Consider the congressional response.
In mid-2003, the Department of Homeland Security compiled a list of 160 potential terrorist targets, triggering intense efforts by representatives, senators and their constituents to find potential targets in their districts that might require protection and therefore be eligible for federal funding. The result? Widened definitions and blurrier categories of potential targets and mushrooming increases in the infrastructure and assets deemed worthy of protection. By late 2003, the list had increased more than tenfold to 1,849; by 2004 it had grown to 28,364; by 2005 it mushroomed to 77,069; and by 2006 it was approximately 300,000. . . .
According to a 2005 report by the Small Business Administration (SBA) inspector general, 85 percent of the businesses granted low-interest SBA counterterrorism loans failed to establish their eligibility. The SBA authorized 7,000 loans worth more than $3 billion, including $22 million in loans to Dunkin’ Donuts franchises in nine states. . . .

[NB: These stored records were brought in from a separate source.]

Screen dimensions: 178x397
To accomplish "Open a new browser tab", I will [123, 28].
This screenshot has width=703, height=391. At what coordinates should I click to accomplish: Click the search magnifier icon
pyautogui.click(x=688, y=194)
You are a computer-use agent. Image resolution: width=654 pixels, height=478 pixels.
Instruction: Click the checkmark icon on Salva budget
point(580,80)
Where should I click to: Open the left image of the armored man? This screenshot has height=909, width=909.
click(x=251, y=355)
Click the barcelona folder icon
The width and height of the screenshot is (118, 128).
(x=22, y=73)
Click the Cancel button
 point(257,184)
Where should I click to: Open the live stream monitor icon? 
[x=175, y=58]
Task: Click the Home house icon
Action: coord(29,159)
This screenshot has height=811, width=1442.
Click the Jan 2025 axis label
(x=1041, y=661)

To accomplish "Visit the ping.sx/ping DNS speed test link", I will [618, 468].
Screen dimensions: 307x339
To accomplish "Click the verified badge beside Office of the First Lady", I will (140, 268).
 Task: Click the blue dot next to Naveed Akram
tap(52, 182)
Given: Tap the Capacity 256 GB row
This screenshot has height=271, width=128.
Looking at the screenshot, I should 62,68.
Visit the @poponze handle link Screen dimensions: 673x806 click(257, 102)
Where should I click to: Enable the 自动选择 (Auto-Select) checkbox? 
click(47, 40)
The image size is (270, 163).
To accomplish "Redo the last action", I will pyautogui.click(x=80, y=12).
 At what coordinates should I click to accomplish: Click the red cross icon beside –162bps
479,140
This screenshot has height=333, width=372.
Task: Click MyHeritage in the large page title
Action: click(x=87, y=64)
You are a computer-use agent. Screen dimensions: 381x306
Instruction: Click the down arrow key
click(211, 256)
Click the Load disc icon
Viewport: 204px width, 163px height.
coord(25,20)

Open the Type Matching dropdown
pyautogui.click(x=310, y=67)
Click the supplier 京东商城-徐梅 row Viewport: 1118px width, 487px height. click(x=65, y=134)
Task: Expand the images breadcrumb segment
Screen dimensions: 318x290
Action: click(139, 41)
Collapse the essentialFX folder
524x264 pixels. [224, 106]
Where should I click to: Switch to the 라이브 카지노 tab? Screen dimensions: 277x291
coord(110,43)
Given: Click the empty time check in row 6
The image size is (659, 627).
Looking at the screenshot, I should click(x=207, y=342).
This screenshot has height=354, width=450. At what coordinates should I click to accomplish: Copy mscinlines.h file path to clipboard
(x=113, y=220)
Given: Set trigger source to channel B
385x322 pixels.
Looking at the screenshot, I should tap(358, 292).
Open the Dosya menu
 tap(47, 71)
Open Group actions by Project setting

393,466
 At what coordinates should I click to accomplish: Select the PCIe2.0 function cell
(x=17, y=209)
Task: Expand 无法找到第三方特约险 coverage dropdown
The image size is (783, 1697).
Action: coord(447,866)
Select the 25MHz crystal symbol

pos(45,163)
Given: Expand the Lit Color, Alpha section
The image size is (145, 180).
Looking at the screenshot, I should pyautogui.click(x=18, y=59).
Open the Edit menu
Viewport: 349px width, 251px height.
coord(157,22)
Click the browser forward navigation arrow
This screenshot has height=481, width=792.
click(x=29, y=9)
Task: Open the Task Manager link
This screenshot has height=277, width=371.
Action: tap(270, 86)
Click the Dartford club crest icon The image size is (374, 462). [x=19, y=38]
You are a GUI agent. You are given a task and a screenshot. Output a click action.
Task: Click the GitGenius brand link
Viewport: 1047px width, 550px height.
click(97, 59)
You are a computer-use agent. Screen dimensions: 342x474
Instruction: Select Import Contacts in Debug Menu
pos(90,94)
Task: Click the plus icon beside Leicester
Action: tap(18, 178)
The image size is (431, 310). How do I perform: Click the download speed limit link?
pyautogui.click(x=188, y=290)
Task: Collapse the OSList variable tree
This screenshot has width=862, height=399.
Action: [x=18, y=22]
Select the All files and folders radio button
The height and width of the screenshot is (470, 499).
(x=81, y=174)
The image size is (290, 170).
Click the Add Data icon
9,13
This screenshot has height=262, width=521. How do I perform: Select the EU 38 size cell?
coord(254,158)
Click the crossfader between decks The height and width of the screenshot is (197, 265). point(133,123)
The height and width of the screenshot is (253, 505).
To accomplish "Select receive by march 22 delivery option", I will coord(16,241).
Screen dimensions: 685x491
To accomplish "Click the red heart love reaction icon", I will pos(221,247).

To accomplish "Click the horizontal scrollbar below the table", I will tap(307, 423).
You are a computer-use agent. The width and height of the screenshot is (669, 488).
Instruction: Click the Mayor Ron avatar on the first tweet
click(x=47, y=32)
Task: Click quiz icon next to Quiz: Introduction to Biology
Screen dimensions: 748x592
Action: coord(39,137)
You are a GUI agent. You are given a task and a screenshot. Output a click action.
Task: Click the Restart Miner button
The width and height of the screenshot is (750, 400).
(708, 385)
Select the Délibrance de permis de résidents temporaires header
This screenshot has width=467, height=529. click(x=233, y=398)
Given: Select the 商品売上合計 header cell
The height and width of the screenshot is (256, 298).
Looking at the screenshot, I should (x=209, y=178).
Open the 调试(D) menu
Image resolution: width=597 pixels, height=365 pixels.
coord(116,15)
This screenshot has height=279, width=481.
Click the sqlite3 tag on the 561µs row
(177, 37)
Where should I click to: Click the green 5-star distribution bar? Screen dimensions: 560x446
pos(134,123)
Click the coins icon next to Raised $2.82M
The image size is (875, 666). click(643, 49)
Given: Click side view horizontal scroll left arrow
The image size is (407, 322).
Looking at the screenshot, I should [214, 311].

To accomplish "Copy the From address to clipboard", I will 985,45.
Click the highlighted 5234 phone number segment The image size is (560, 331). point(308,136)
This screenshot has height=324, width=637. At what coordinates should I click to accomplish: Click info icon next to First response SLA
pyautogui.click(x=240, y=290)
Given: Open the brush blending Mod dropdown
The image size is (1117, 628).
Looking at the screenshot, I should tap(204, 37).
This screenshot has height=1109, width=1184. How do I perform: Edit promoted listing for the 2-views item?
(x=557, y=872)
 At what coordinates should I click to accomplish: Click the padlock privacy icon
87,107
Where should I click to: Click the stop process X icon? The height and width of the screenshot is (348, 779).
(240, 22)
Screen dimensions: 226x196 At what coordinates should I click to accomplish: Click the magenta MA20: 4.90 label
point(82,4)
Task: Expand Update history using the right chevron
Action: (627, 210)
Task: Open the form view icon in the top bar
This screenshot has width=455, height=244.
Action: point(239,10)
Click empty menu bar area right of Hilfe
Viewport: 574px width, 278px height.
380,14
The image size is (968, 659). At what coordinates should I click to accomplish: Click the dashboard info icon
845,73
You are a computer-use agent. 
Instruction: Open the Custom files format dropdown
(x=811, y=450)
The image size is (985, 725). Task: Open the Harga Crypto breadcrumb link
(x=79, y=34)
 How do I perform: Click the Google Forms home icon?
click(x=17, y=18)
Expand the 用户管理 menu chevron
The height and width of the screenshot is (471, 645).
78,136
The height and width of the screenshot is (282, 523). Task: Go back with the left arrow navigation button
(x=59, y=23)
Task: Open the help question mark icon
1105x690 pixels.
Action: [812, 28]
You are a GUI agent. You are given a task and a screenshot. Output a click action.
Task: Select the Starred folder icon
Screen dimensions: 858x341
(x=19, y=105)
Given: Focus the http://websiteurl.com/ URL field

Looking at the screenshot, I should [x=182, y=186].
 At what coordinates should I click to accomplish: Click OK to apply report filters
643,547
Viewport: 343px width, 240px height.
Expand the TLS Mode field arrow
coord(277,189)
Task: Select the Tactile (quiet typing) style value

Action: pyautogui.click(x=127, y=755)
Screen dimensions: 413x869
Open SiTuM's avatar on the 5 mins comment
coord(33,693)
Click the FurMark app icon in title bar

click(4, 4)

Other cities found more imaginative ways to combat terrorism. In May 2007, Augusta, Ga., officials authorized spending $3 million to protect fire hydrants against terrorist tampering. This spending decision was recommended by the Georgia Association of Chiefs of Police, which cited a 2004 government report labeling hydrants “a top vulnerability.” Not surprisingly, the American Waterworks Association warmly endorsed the idea of spending nearly $60 billion to protect fire hydrants nationwide. . . .
At least I'll feel safe while I'm eating a glazed cake with sprinkles near a fire hydrant in south Jersey.
Comments
You all should check out the headlines this morning. Lebanon is falling to Hezbollah. Formerly tolerant and open Beirut, has now fallen to intolerant Sharia-imposing Muslim extremists.
I don't think now is the time to cut National Security. If anything we should be doing the precise opposite.
For if we lose to Radical Islam, we will have no liberty. And Libertarians will be the first ones carted off to the Muslim Re-Education camps.
If you blindly equate spending with safety, then by all means support a pork-filled DHS budget.
I support spending what is necessary on homeland security, and I do so from an informed position, having served in relevant positions in the US military for 21 years, having worked in the field at the State level for four years, and having been a consultant for DHS.
DHS is the largest and fattest bureaucracy in American history.
As for the long-running hysteria about "if we lose to radical Islam," most of it is propagated by people who (a) haven't done any serious independent research into the subject; (b) haven't actually looked critically at US foreign and defense policy since 1992; and (c) don't have the slightest understanding of the long-term impotence of radical Islam once the price of oil exceeds $175 a barrel.
But I don't expect you to agree with me.
Has something changed while I wasn't paying attention? Last I checked, the chance of Radical Islam conquering the U.S., or for that matter any part of the Americas was so close to zero that Alien Abductions, Satanic Cults, and Cattle Mutilators are probably bigger threats.
Perhaps Eric Dondero feels compelled to check his closets & under his bed for "Islamofascists" every night, but the reality is that in our 230+ year history there have been exactly 5 successful attacks on U.S. soil by Islamic terrorist groups and 3 of those were committed on the same day as part of a single plan.
Europe, the Middle East & Asia on the other hand have a long history of frequent terrorist acts. Letting them handle their own affairs was once a highly successful policy for preventing it from spreading to the western hemisphere. There is no evidence that the massive spending by the DHS has done a bit of good, and plenty of evidence that a significant portion of it was flagrantly wasted.